(Items listed in a dataset)
>>>

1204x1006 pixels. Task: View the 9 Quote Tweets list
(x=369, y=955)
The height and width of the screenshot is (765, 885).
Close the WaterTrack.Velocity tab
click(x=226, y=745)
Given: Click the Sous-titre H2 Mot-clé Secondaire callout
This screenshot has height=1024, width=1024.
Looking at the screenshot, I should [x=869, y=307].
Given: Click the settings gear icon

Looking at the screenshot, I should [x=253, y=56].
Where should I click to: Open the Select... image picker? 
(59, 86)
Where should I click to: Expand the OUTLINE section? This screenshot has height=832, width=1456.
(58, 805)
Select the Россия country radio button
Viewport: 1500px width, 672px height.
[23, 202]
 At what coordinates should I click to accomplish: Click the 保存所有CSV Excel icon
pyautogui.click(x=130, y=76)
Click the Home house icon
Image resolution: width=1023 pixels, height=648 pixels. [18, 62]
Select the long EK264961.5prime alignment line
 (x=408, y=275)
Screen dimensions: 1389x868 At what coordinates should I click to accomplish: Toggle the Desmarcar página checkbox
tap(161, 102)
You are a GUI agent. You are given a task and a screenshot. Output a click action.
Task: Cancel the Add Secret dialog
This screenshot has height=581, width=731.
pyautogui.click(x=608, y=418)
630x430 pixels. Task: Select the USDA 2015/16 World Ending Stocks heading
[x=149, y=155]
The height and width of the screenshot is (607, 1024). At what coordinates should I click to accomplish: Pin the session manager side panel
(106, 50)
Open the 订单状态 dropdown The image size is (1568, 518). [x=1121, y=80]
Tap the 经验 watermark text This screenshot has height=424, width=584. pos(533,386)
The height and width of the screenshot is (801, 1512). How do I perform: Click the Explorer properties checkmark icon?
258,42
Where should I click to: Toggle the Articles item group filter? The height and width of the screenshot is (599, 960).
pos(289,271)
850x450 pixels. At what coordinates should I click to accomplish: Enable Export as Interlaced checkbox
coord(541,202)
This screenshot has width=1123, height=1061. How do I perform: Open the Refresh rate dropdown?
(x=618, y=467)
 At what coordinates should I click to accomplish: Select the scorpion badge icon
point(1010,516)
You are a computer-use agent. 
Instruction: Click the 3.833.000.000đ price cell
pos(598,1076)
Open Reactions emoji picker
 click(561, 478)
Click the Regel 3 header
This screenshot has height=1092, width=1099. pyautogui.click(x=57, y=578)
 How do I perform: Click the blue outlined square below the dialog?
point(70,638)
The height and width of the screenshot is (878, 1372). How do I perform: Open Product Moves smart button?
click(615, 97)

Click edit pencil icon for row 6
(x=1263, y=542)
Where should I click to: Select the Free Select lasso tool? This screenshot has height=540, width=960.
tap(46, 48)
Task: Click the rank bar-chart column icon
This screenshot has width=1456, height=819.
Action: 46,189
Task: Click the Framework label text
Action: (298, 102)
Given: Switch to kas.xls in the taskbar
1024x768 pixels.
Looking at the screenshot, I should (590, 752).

<<<

Written exercise:
Count the lines of the items above that contain the word "dialog" and reply with only that number.

Final result:
2